PROBLEM STATEMENT: Transcribe only the lines of the listing below from the one holding "Viewport: 827px width, 475px" through the one holding "Task: Click the yellow badge in left sidebar", inclusive, without any change.

---------- EXTRACTED INFORMATION

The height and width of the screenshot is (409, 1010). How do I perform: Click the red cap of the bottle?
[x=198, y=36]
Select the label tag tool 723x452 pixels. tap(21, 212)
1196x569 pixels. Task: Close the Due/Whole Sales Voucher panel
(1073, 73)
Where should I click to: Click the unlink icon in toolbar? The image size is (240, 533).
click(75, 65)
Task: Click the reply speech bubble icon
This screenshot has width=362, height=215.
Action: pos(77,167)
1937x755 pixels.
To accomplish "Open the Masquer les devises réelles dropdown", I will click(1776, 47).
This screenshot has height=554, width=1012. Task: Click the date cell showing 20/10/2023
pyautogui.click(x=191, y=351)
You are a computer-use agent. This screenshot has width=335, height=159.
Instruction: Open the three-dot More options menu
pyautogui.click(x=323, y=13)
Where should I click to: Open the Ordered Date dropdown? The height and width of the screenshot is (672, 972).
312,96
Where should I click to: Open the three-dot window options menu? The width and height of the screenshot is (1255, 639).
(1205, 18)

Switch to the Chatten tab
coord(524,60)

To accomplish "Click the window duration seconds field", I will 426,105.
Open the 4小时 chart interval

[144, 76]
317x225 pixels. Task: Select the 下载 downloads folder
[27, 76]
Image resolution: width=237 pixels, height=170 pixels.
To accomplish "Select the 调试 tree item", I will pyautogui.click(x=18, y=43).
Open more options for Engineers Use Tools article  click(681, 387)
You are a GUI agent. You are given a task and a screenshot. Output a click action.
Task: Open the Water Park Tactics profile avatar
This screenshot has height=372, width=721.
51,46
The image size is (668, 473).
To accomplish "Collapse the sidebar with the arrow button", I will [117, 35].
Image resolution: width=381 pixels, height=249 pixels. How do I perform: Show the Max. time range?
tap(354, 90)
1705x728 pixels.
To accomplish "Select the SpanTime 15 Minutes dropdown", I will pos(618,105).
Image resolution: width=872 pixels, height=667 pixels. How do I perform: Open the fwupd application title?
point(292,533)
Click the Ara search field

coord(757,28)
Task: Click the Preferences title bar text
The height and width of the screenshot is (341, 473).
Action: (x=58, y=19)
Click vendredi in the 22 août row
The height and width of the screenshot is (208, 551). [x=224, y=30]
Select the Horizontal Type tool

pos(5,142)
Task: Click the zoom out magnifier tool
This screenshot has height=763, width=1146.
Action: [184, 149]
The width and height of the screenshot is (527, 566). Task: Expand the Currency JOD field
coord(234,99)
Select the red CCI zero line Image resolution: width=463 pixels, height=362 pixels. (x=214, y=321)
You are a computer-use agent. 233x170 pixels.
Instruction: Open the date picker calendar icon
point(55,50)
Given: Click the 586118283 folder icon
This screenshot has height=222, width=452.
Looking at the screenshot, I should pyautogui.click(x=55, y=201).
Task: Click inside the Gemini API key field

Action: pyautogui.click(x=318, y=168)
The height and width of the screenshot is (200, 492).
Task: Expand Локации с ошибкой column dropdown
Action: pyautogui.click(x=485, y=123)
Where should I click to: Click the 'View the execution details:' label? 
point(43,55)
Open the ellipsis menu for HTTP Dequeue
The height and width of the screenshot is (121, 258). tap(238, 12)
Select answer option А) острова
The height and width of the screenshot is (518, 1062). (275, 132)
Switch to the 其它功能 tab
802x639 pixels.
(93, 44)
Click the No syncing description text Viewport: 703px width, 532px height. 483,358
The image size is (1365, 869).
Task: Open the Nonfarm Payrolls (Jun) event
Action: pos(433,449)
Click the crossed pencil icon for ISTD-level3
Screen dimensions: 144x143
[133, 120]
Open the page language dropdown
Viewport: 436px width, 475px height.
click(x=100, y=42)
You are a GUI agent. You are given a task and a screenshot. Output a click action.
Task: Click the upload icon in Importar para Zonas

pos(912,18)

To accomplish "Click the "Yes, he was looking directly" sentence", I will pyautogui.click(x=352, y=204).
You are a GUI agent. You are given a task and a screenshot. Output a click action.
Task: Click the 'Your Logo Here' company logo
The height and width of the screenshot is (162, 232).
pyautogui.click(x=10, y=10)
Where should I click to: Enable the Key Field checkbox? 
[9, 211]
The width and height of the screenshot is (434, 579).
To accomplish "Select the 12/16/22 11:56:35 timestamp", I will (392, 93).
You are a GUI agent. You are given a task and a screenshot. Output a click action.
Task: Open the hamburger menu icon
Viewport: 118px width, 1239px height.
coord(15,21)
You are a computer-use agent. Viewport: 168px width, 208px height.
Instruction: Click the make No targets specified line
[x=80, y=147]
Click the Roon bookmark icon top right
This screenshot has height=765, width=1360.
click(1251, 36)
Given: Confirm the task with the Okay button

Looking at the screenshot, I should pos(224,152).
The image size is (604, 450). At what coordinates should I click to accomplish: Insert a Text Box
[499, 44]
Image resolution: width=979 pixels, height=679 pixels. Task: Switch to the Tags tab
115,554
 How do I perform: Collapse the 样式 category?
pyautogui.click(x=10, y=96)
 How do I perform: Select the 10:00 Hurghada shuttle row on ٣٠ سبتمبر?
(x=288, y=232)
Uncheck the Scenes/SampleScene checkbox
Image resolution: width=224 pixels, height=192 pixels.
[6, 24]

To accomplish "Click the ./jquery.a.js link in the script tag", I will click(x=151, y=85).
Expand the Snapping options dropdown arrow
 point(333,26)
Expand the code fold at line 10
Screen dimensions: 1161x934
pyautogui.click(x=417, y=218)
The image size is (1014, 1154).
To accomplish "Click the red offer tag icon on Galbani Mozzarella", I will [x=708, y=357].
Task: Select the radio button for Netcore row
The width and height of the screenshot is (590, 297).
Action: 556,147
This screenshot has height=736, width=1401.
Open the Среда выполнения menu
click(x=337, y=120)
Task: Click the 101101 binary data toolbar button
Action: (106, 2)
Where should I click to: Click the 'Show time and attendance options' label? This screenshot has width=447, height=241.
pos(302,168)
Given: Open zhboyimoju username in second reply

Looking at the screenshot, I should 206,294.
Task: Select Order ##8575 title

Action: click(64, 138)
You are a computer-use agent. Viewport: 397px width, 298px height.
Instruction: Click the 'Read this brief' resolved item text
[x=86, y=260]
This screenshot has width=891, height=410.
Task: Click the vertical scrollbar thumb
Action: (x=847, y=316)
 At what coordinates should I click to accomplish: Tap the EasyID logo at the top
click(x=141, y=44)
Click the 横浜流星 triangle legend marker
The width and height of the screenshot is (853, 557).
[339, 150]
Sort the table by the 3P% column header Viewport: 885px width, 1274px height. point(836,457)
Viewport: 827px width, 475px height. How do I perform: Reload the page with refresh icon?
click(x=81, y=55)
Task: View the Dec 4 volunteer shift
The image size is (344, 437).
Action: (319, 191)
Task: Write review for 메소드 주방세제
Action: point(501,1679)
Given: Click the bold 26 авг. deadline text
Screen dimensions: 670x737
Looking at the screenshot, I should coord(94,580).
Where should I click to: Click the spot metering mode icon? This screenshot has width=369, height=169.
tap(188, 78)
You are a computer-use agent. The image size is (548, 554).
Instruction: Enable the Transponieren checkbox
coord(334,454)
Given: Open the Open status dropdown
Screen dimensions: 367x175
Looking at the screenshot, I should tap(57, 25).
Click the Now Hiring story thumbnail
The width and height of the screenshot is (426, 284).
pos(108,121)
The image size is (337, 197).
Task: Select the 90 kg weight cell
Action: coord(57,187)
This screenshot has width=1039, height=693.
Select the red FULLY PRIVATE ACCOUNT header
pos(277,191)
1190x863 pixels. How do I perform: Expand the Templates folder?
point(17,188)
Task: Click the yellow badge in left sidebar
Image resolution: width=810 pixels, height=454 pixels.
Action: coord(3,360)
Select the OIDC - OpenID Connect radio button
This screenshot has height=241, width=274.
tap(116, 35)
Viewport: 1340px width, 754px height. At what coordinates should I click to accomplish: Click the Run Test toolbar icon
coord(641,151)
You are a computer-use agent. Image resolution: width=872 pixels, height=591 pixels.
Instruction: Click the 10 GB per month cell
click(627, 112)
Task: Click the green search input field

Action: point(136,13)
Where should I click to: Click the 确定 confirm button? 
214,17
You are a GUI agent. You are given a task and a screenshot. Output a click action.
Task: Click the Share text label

--------------------

TASK ANSWER:
Viewport: 827px width, 475px height. How do I perform: Reload the page with refresh icon?
click(x=81, y=55)
Task: View the Dec 4 volunteer shift
The image size is (344, 437).
Action: (319, 191)
Task: Write review for 메소드 주방세제
Action: point(501,1679)
Given: Click the bold 26 авг. deadline text
Screen dimensions: 670x737
Looking at the screenshot, I should coord(94,580).
Where should I click to: Click the spot metering mode icon? This screenshot has width=369, height=169.
tap(188, 78)
You are a computer-use agent. The image size is (548, 554).
Instruction: Enable the Transponieren checkbox
coord(334,454)
Given: Open the Open status dropdown
Screen dimensions: 367x175
Looking at the screenshot, I should tap(57, 25).
Click the Now Hiring story thumbnail
The width and height of the screenshot is (426, 284).
pos(108,121)
The image size is (337, 197).
Task: Select the 90 kg weight cell
Action: coord(57,187)
This screenshot has width=1039, height=693.
Select the red FULLY PRIVATE ACCOUNT header
pos(277,191)
1190x863 pixels. How do I perform: Expand the Templates folder?
point(17,188)
Task: Click the yellow badge in left sidebar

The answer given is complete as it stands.